De 27 a 30 de abril, a cidade do Rio de Janeiro sediará mais um evento mundial em 2012, o World Nutrition Rio2012, promovido pela Associação Mundial de Nutrição e Saúde Pública (WPHNA) e a Associação Brasileira de Pós-Graduação em Saúde Coletiva (Abrasco). O evento, junto com a Conferência das Nações Unidas sobre Desenvolvimento Sustentável, a Rio+20, coloca a cidade no centro das discussões sobre os campos da saúde pública, meio ambiente e desenvolvimento.

O World Nutrition Rio2012 abordará os enormes e complexos desafios contemporâneos para aqueles que atuam na área de alimentação e nutrição em saúde coletiva, de forma que todas as sessões foram concebidas a fim de garantir o diálogo e o debate, sendo também um espaço para compartilhamento de experiências. O tema geral do congresso é Conhecimento, Política e Ação, o que significa a tradução da melhor evidência para políticas e programas efetivos que protejam, preservem e melhorem a saúde das populações em todo o mundo.

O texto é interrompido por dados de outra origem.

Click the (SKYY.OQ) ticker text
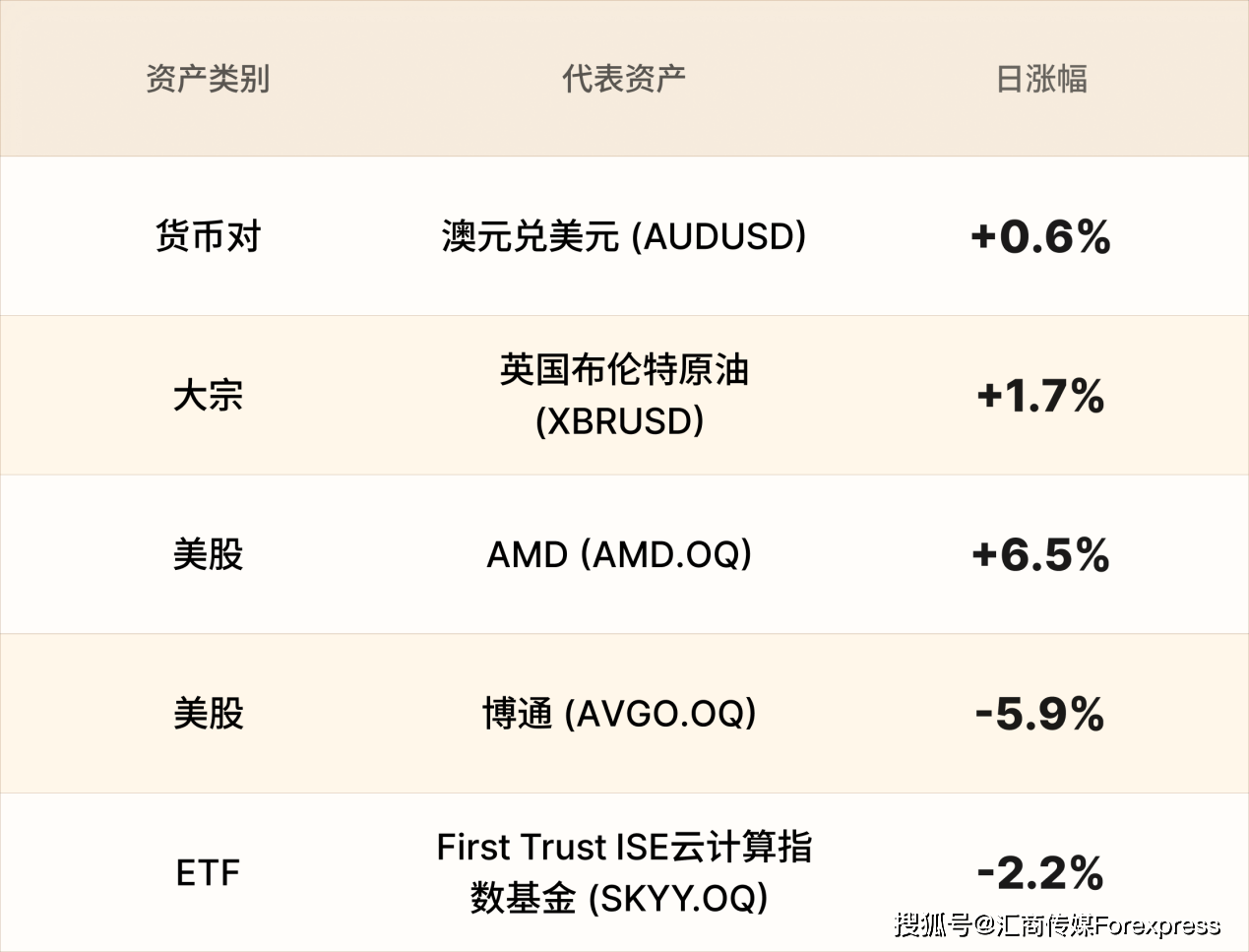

As pesquisadoras da Escola Nacional de Saúde Pública, Rosana Magalhães, do departamento de Ciências Sociais (DCS), e Denise Cavalcante de Barros, do Centro Colaborador em Alimentação e Nutrição da Região Sudeste (Cecan), irão coordenar duas oficinas preparatórias para o evento mundial, no qual serão discutidos os aspectos da segurança alimentar e nutricional e as questões que envolvem a alimentação e cultura. Em entrevista ao Informe ENSP, elas falaram sobre o momento e as discussões dos campos no país, as contribuições que os estudos brasileiros podem dar aos países visitantes e a posição do Brasil como sede de dois importantes eventos mundiais.

Informe ENSP: O Rio de Janeiro sediará o World Nutrition Rio2012, considerado o mais importante congresso de alimentação e nutrição em saúde coletiva do mundo. Quais os principais objetivos e propostas do evento?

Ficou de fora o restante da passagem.